Context.—Primary cutaneous CD4+ small/medium T-cell lymphoma is a provisional and controversial entity with a broad differential diagnosis. Despite being an uncommon lymphoma, it is a frequent diagnostic consideration in cutaneous biopsies with a dense lymphoid infiltrate because it shows overlapping features with reactive lymphoid hyperplasia (pseudolymphoma) and a variety of other primary cutaneous and systemic lymphomas.
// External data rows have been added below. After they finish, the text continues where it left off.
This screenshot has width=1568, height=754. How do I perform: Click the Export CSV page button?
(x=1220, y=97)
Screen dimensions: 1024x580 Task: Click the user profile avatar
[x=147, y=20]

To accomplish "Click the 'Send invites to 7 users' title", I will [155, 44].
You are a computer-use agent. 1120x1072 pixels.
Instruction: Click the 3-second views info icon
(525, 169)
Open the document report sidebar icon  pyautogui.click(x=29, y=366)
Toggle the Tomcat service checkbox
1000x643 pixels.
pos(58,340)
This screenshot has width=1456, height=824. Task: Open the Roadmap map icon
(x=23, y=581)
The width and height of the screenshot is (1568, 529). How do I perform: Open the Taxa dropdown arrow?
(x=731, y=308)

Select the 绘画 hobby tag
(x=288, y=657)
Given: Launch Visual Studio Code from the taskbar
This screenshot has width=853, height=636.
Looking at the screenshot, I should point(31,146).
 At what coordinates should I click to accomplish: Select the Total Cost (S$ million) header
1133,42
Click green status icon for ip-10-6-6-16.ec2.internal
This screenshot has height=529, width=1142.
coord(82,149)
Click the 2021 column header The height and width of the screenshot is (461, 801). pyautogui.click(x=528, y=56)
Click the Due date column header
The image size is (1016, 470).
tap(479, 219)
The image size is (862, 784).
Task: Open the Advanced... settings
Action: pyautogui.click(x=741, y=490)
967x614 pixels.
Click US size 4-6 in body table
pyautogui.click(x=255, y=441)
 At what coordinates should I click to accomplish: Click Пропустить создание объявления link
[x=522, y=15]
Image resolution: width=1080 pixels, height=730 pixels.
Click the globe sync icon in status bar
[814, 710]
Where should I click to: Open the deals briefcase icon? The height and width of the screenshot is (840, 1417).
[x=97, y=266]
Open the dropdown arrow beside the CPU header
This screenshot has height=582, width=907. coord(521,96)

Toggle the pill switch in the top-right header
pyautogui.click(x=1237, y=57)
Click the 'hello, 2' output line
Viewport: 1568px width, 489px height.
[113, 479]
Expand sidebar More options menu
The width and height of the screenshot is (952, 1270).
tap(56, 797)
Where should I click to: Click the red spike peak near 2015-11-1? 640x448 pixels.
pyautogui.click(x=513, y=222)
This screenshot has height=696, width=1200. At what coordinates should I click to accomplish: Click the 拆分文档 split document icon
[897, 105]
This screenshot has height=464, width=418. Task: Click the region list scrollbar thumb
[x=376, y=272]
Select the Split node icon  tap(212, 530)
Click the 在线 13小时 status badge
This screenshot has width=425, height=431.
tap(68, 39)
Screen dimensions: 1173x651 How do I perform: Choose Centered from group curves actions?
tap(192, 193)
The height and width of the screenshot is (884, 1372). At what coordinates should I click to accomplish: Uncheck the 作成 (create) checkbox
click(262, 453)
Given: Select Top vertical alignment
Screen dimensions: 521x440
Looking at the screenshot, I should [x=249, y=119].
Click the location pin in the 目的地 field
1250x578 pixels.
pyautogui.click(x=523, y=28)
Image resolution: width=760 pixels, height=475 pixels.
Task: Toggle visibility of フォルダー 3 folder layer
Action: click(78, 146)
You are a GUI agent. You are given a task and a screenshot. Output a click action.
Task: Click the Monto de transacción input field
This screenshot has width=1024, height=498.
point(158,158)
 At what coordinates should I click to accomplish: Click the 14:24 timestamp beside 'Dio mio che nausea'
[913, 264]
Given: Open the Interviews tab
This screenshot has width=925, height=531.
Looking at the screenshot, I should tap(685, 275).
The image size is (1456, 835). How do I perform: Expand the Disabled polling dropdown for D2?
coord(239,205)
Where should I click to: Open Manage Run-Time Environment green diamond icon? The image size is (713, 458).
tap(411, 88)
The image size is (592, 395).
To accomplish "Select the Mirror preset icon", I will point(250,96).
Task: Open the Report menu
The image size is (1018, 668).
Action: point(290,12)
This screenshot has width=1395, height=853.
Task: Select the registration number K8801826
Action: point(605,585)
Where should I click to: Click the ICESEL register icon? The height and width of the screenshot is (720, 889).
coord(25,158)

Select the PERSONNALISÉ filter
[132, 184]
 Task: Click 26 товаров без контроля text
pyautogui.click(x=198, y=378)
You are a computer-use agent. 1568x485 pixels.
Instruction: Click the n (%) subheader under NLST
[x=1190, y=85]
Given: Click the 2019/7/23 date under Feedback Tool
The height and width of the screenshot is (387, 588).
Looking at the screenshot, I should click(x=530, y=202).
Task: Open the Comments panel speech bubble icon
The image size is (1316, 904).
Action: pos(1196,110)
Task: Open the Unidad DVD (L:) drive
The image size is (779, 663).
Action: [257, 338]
However, proper classification of this process is important for determining patient prognosis and treatment options.
Objective.—To review the clinical, morphologic, immunophenotypic, and genetic features of primary cutaneous CD4+ small/medium T-cell lymphoma and contrast those features with entities in the differential diagnosis.
Data Sources.—Applicable literature will be reviewed with emphasis on current controversies and distinguishing characteristics.
Conclusions.—Although many consider primary cutaneous CD4+ small/medium T-cell lymphoma to be indistinguishable from reactive lymphoid hyperplasia/pseudolymphoma, it can be differentiated from other primary cutaneous and systemic lymphomas. Patients with solitary lesions of primary cutaneous CD4+ small/medium T-cell lymphoma generally have an excellent prognosis. Nevertheless, a subset of patients who have been reported to meet criteria for this lymphoma have followed a more-aggressive course; however, those patients show some differing clinical, morphologic, and immunophenotypic features.